The first thing to leap out at us, literally, were the locusts (or that’s what I think they were). Initially, we were excited by all of the bird activity. But in actuality, it was just giant locusts bouncing around in the dry, rustling grasses, whirring their calls like industrial sprinklers.
Finally, we found a stand of trees and new songs sprang out. Using the Bird.Net app, we were able to start making some guesses and then waited for further confirmation visually or additional research. Included in the birds in this one spot, were a Couch’s Kingbird, Black-Crested Titmouse, Red-Shouldered Hawk, and a Gold-Fronted Woodpecker. There may have also been a painted bunting, but we couldn’t confirm (though we would see one later).
As part of our confirmation process, we were scanning the trees with binoculars. At one point, Jackson and I caught movement. The next thing I knew, a large brown face was peering back at me. It seemed to have an eery intelligence to its eyes and startled me. All I could think of, at first, was ring-tail. But later in the evening, we discovered it must have been a Fox Squirrel, which can grow up to three feet long, from tail to nose.
After that bonanza, we entered the open field and the searing sun. It didn’t take long to become overwhelmed by the heat and mesmerized by the locusts. We became unfocused and had difficulty spending energy identifying birds. We did catch a photo of a dove on a wire, which upon lightening ended up being an Inca Dove — probably the one bird we were really hoping to find.
Acknowledging that we were overheated, we head back to the car to cool down in get more water. It seemed like a long trek back, but it only took 15 minutes.
After cooling off, we discovered how close the bird blind was to our car, as well as how shady and comfortable it was. Situated among a large crop of trees was a set of reclining outdoor chairs. It wasn’t really a blind but a place to relax and soak in the birds. The only bit of discomfort were the signs surrounding it, saying beware of venomous snakes. Still we sat down in the chairs, alongside an older gentleman and waited.
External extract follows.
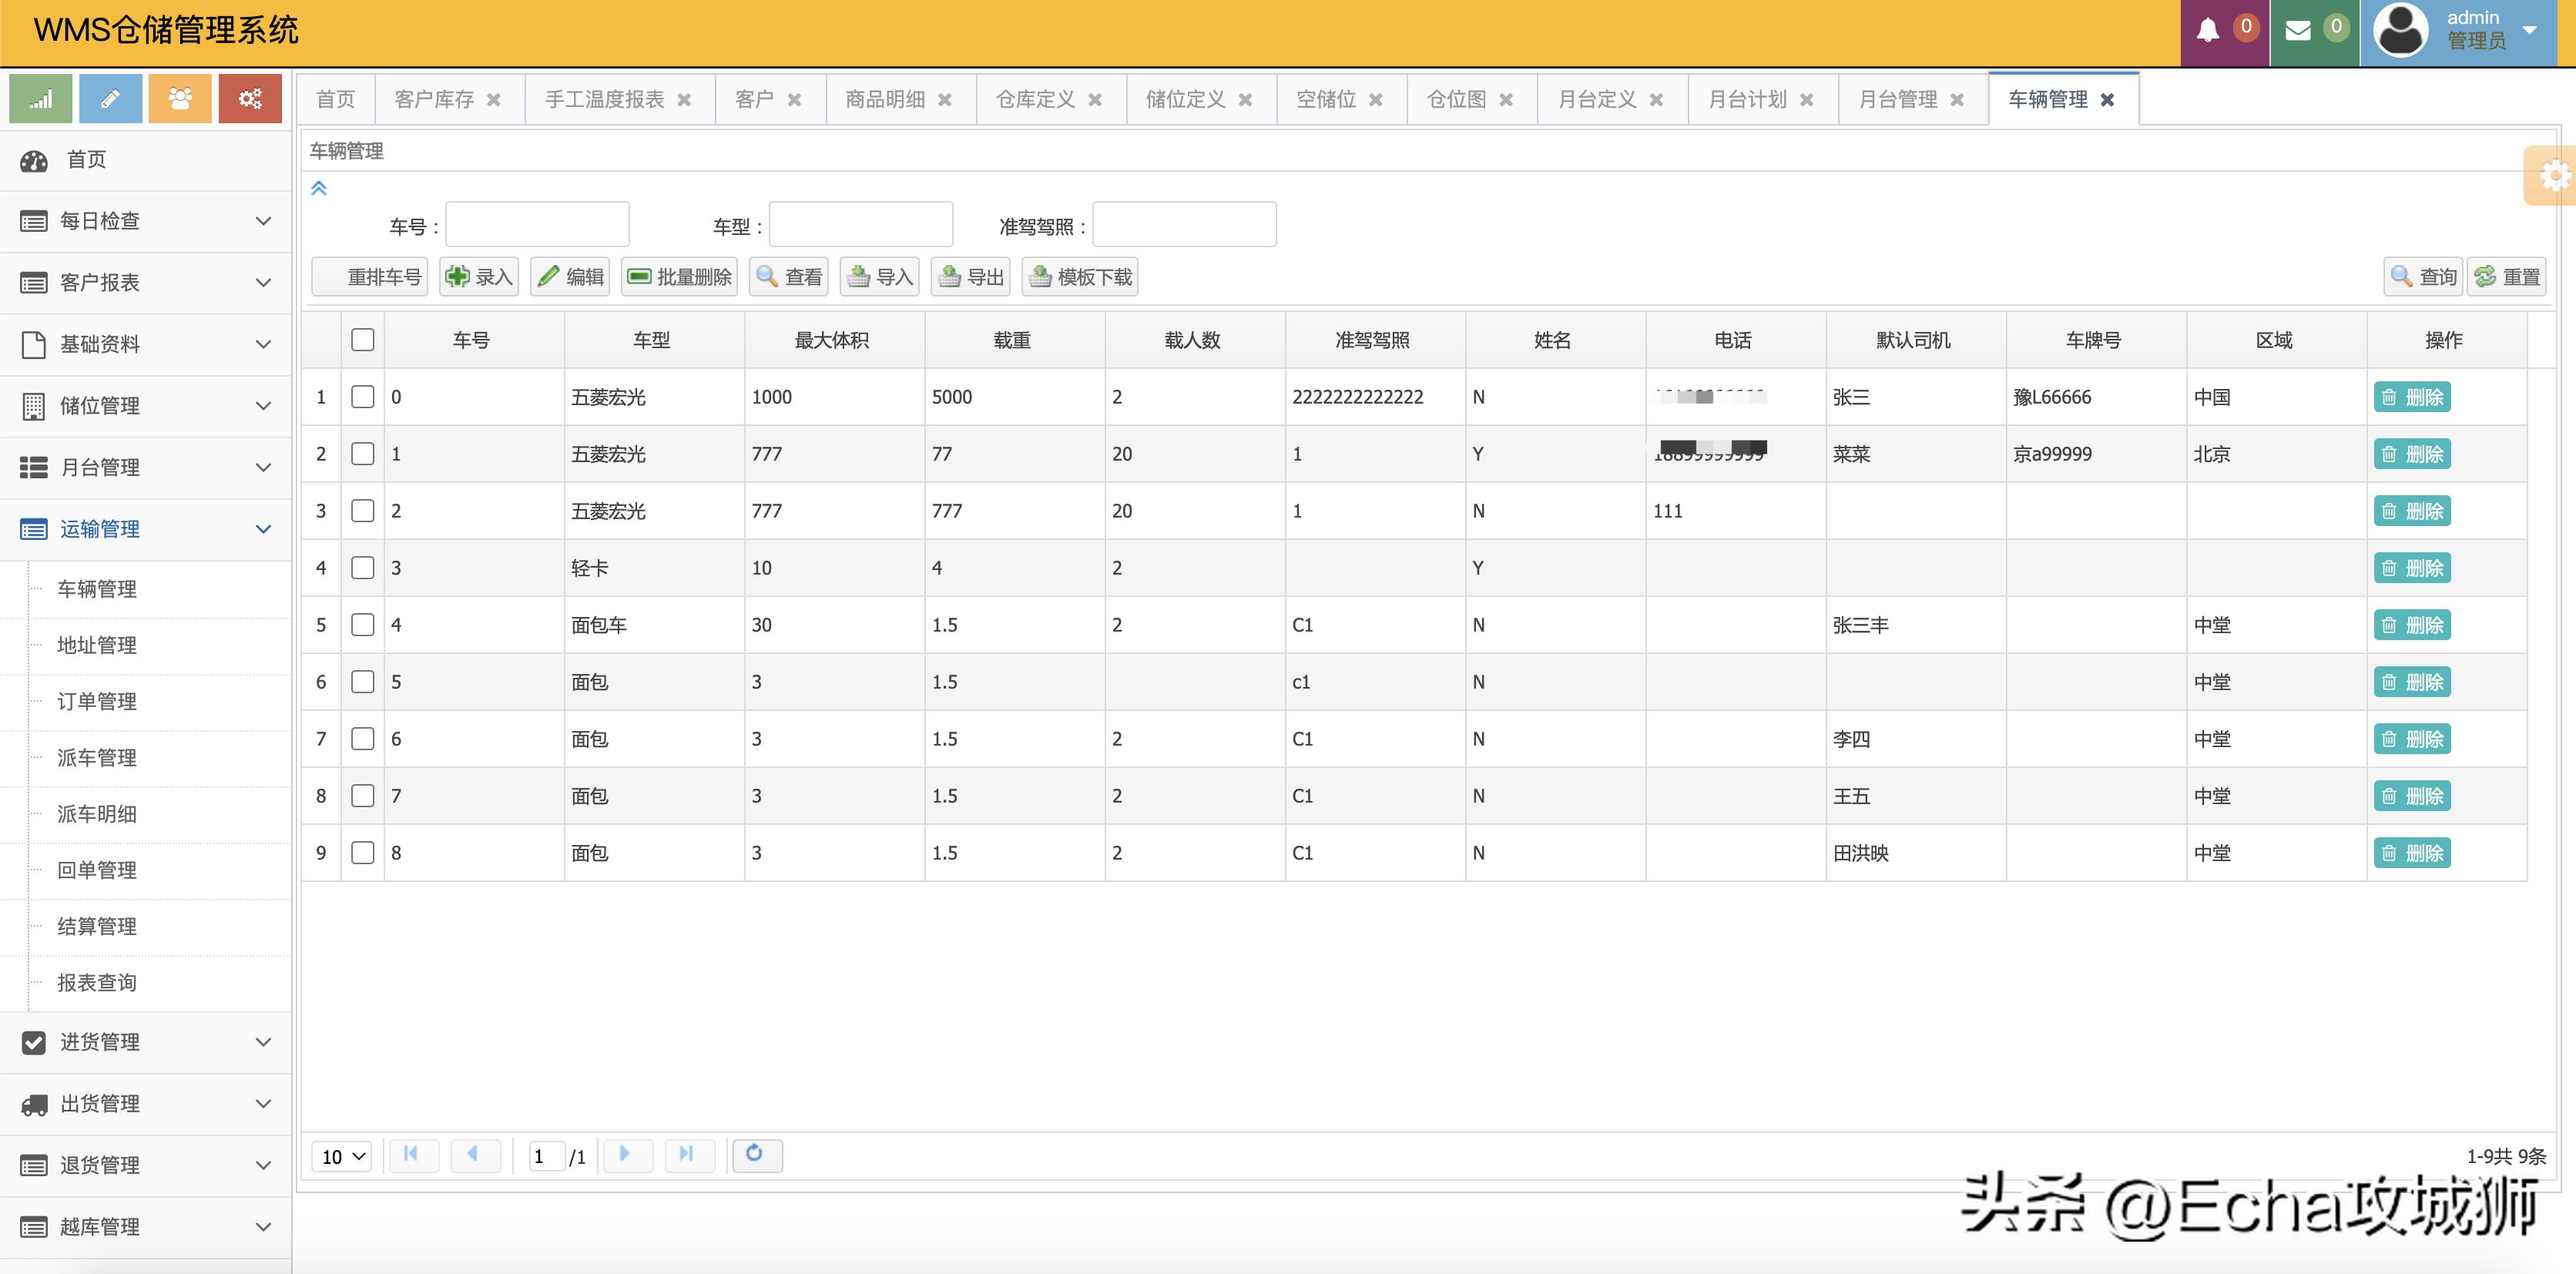Tick the select-all checkbox in table header
Viewport: 2576px width, 1274px height.
click(363, 340)
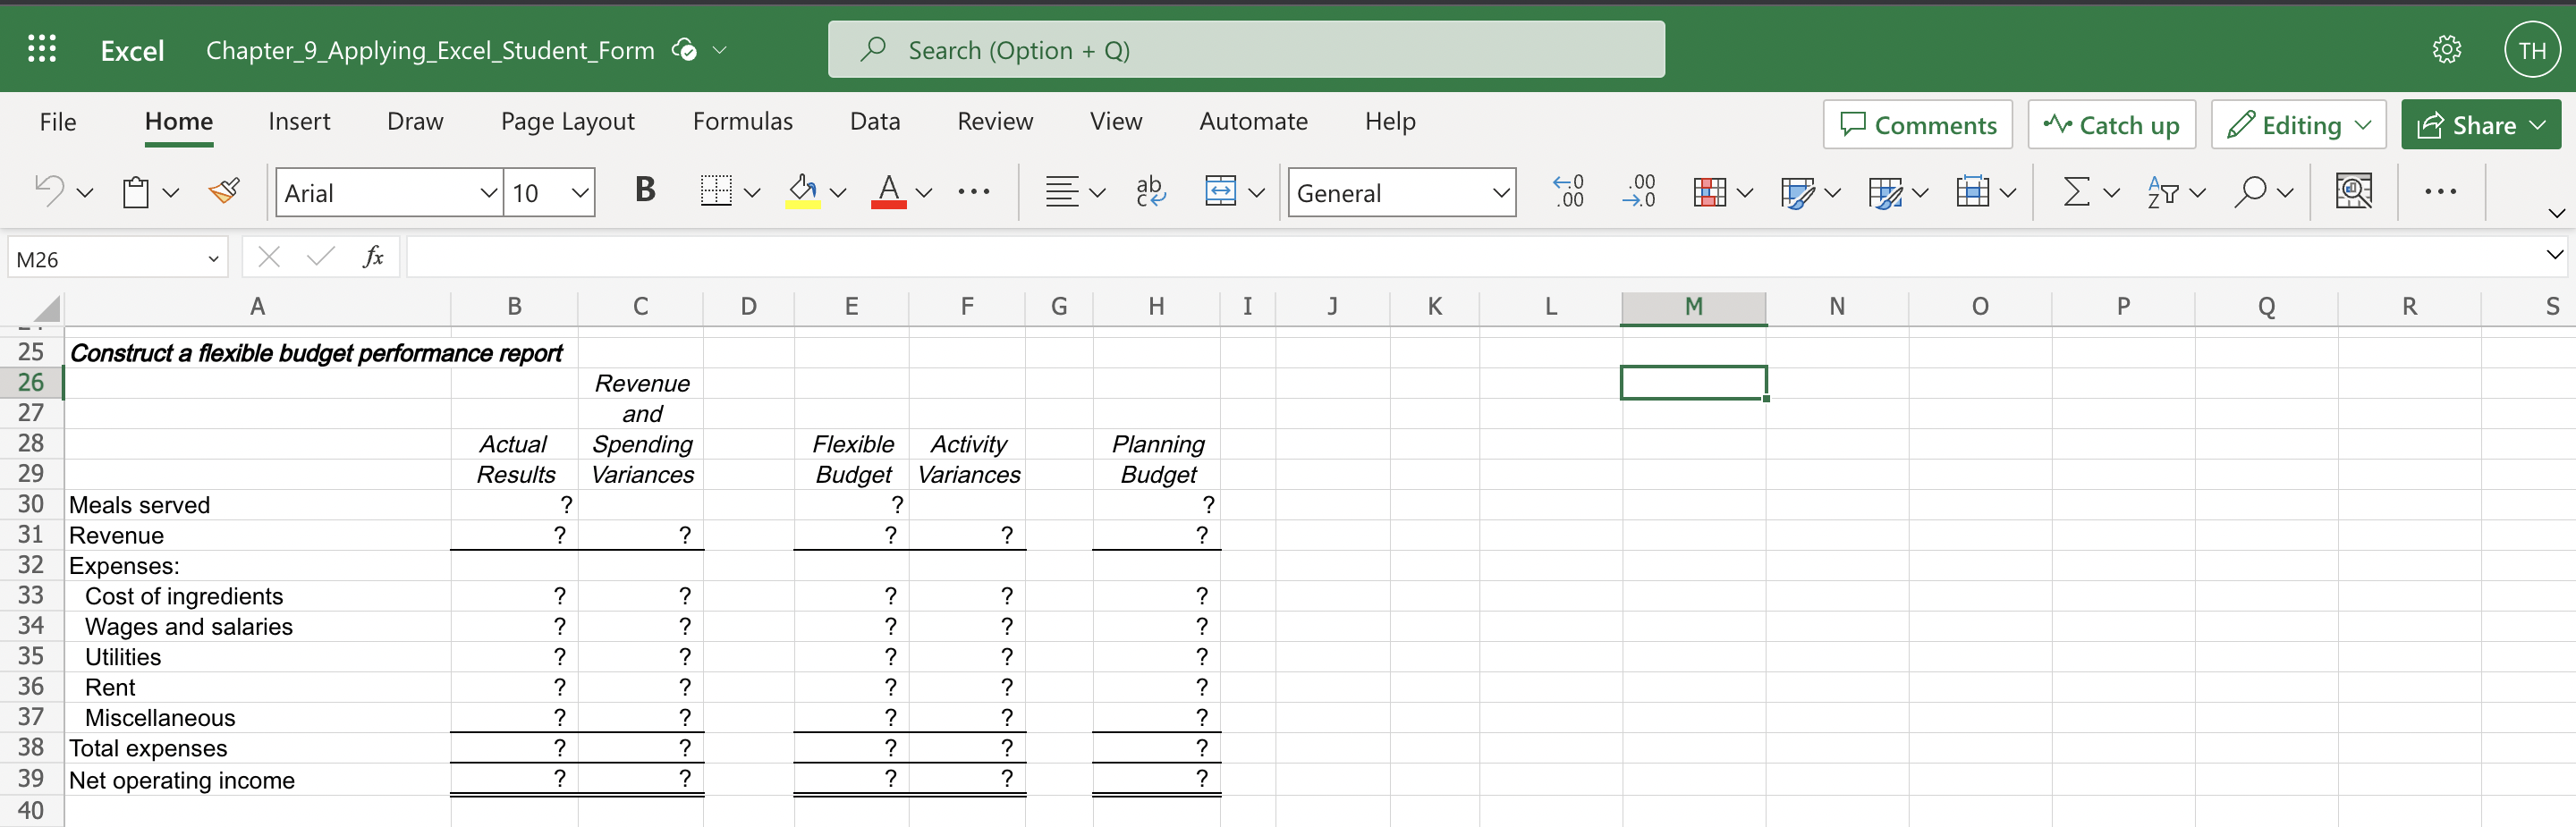Select the Sort and Filter icon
The Gold-Fronted Woodpecker could be heard occasionally, as well as cardinal. The man had told us a Summer Tanager had been there the day before. We had also noticed we had just missed an Indigo Bunting.
In one of the trees, I observed a pair of doves that I hoped would be Inca Doves. But as they finally moved into a good position, I saw the white on their wings and knew they were White-Winged Doves, a species we had gotten in Florida. Then we both heard the call of a hummingbird near I heads. Jackson began snapping pictures as fast as he could, trying to keep up with the bird’s darting. Then a second one came and landed on a branch. It was a Black-Chinned Hummingbird.
After a while, Jackson said that we should get going. We had about 5 more hours until we reached the hotel we would be staying at outside of Big Bend. I was reluctant to leave the comfort of those chairs and the birds, but he was right.
We said goodbye to our neighbor and walked back to the car, taking deep breaths of the cool air.
We had actually done pretty well, birdwise. Including the Common Nighthawk we saw on the highway, we have gotten nine new species, bringing us to 236, almost ensuring that we would smash our Family Big Year annual goal of 250 before the halfway mark.
We would just need to take it easy in the heat and be patient. For one thing we learned, the birds did hide well here in Texas.